3. Look outside for assets and capabilities

“Businesses of all sizes are finding that they can’t deliver on customer expectations on their own but, by creating and participating in ecosystems of complementary partners, they don’t need to,” Rodney says. “Uber and Airbnb have proved companies no longer need to own physical assets to win in the digital world. Instead, organisations now drive value from their ecosystems,” he adds.


4. Be digital from end-to-end

All too often in Rodney’s experience, businesses are content with a veneer of digital respectability. They use one or two visible initiatives to convey the sense of digitisation while holding back from root-and-branch transformation. “If leaders want to avoid putting digital lipstick on an analogue pig, digital needs to stretch into every part of their business,” says Rodney.
 

Agility - the ability to adapt to trends, events and new technologies - is a vital trait of thriving businesses

 

5. Adopt adaptive execution

Agility - the ability to adapt to trends, events and new technologies - is a vital trait of thriving businesses. For Rodney, the key is not just adapting to the current disruption but building the culture and processes that enable organisations to continue changing over a long period of time.

“In practical terms, this means improving the decision-making processes. For example, look at combining and using data sets to predict possible outcomes, rather than basing strategy on past performance,” says Rodney.

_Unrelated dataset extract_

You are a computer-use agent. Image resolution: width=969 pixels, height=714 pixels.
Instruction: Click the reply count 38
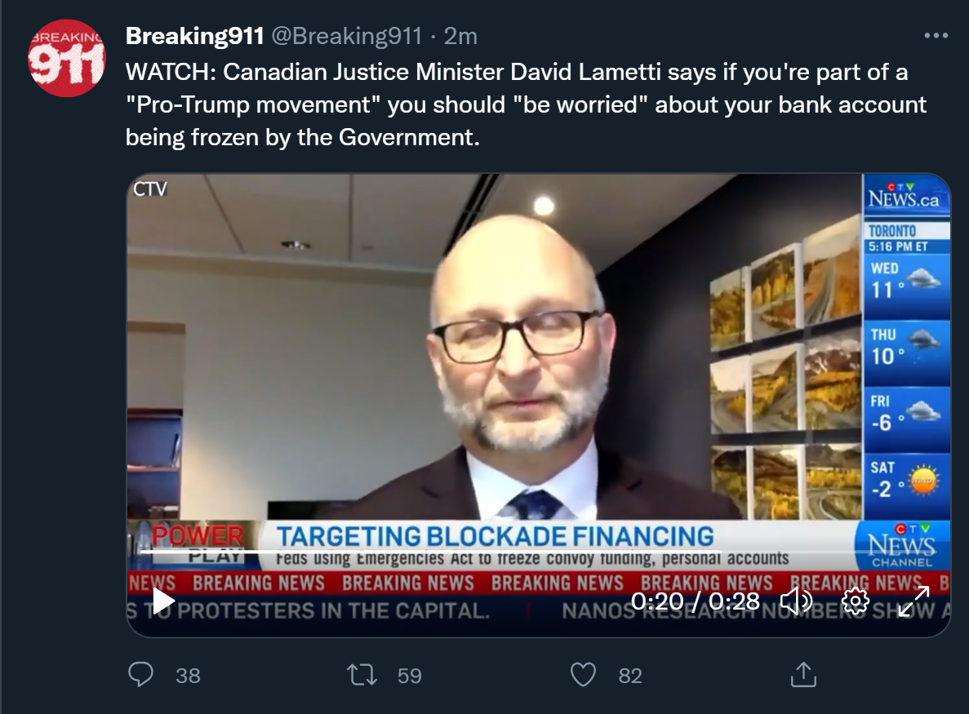pyautogui.click(x=188, y=676)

Organisations can also categorise business functions into ‘fast and slow’. Rodney explains: “The former are areas where businesses have their core competitive advantage, and in which experimentation and rapid iteration are required to maintain it. The latter are non-differentiating business processes such as procurement or recruitment which can be optimised but don’t need constant evolution.” Once leaders have determined where their processes sit, they can be more effective about allocating resources and investment.


6. Live your digital values

The final, and hardest step, is to shift the leadership mindset. “Business leaders like to have control and a defined pathway to their goal. Now we see that successful leaders have a clear vision of where they are going, but are willing to be flexible in how they get there. They are comfortable using a compass instead of a map” Rodney says.


Each of these steps reinforces the main lesson from Rodney’s experience. The learning that digital transformation is as much about reimagining processes as it about updating technology. “Those organisations that succeed are those that change mindsets as well as toolsets” he concludes.